Born as a convenience store, it had grown in three phases into a 7,500 SF surf shop and a City Landmark. But it wasn’t inviting to the shopper, could not be renovated again, and was becoming impossible to maintain. It was time for a change, and the sales numbers had to get better in the namesake location of a 12-store regional chain. The new building could actually be smaller, but it had to be better in every way.
The retail schedule was a big challenge. The season begins each year in mid-May, and extends through the year-end Holidays, leaving just over four months to demolish, rebuild and merchandise.
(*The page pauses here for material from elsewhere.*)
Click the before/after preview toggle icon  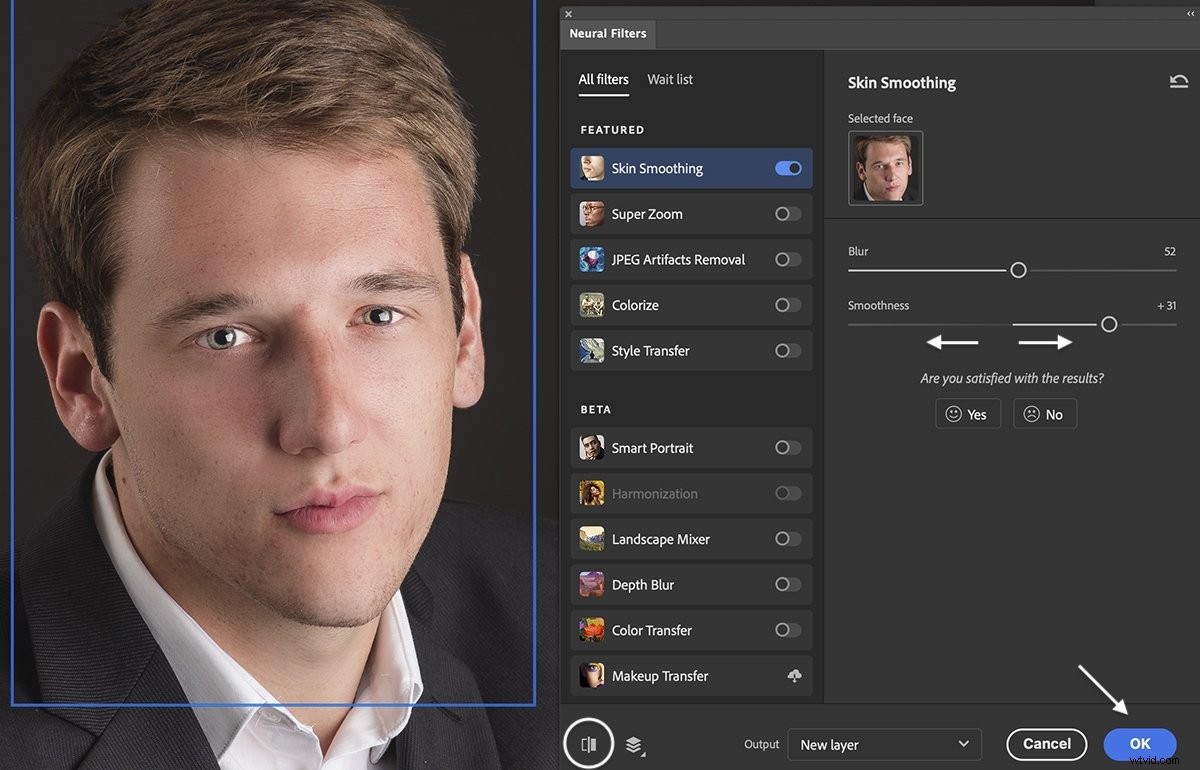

Then there was the budget, and the desired image. A maximum of $110 per square foot for the building and sitework, to build a flexible, sleek 7,200 SF destination structure that exudes the spirit of the surf culture, the aspirations of the Resort Advisory Commission for the pivotal corner on which it stands, and the practical, day-to-day maintenance requirements demanded by a salt air coastal climate and a twelve hour a day, seven days a week operating schedule.
The answer was simple: a three-dimensional box, and total teamwork between the Owner, Architect, and General Contractor from the beginning. Every component and system was selected using four criteria: reasonable cost, aesthetics, ease of maintenance, and speed of construction. The curved, standing seam galvalume roof, supported on factory-standard bow trusses is a cost-efficient, wave-like form that provides a clear-span interior, a high profile from every angle, and immediate availability. A narrow, flat-roof section behind gives a shielded location for HVAC equipment above lower-volume stock and dressing rooms.
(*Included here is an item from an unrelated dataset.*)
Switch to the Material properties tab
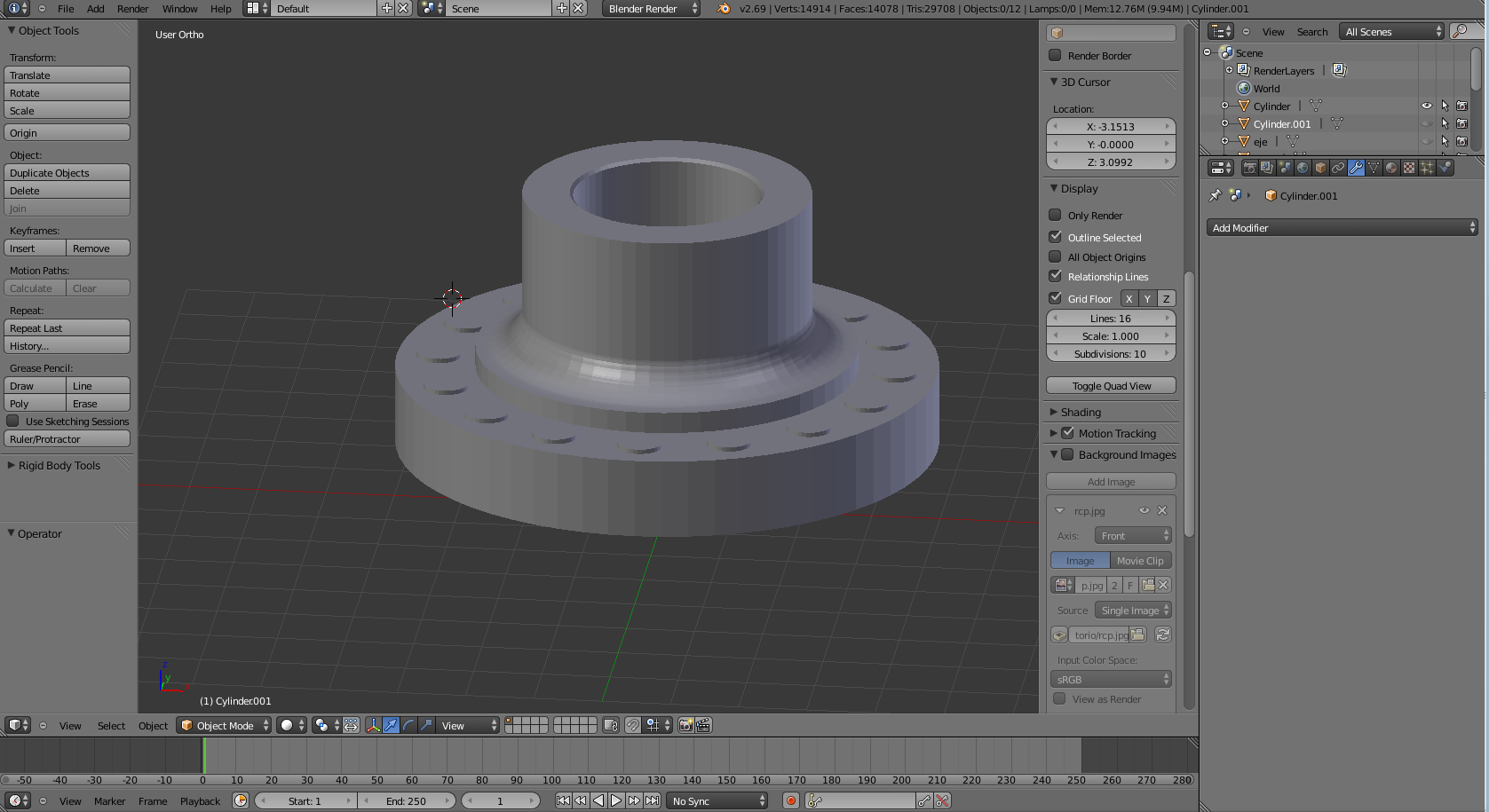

The two-color split face CMU laid up in a horizontal checkerboard, the clear aluminum storefront configured to avoid curtain wall conditions, the signature blue spandrel panels & roof struts that key into the 17th Street graphic identity were all carefully selected and value engineered. Blue-tinted glazing provides an unexpected spark, configured in vertical bands and clerestories that provide maximum display wall area, emphasize building height, and turn the store into a lightbox after dark.
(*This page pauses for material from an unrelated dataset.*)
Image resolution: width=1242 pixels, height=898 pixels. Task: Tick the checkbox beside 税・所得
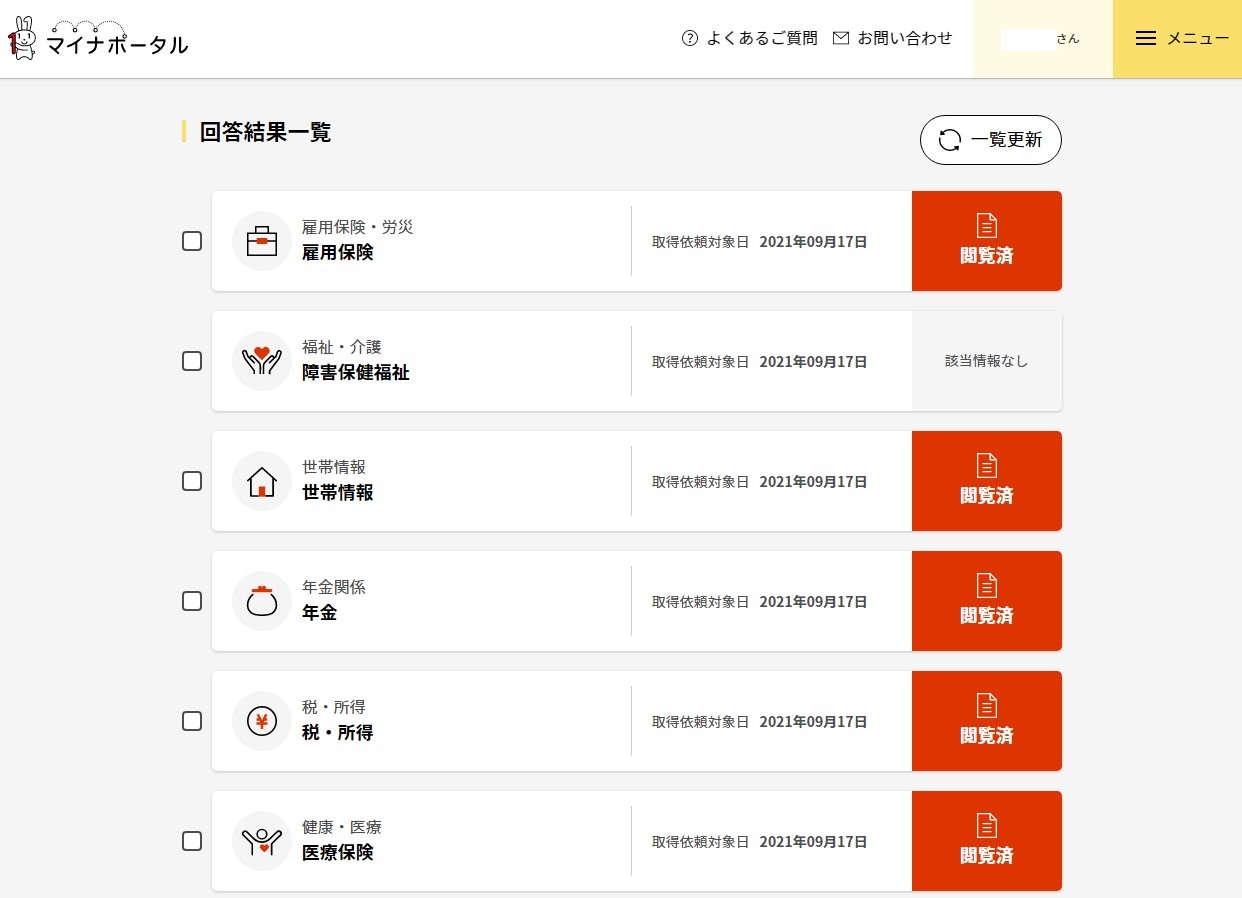(x=192, y=721)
Inside, the open sales floor is divided into five zones, the center of which is the Surf Department. A two-story deep blue surfboard display can be seen from Pacific Avenue. The clear-sealed, epoxy-coated concrete floor stands up to sandy sneakers, and the center cashier-accessory sales counter gives the staff a clear vantage point of the entire sales floor. Overhead, the open roof structure supports galvanized tubular ductwork that is engineered to snap together on-site, a system of HID and halogen track lighting for sales flexibility, and a wealth of hanging displays that draw the eye upward. All freestanding merchandise displays are mobile, allowing the store to be reconfigured as needed. A continuous stock room along the back of the building is accessible from all major departments.
Sitework and landscaping were designed to the standards of the upcoming Pacific Avenue and 17th Street corridor renovations, with a strong tropical attitude. Landscape uplighting creates a whole new atmosphere when the sun goes down.
The proof of the effort to value-engineer and pre-coordinate construction systems and materials was borne out by the spring 2003 calendar. Demolition of the old building began Saturday, January 12th. Despite poor soils, 30 tons of gravel was required to stabilize the rear wall footings, and 34 days of measurable rain within the first two months of construction, the new 17th Street Surf Shop opened Wednesday, May 14th, 2003. Sales in the first two months were more than 30% above the best expectations.
Sites in other coastal markets are already in consideration, using the Virginia Beach design as a prototype.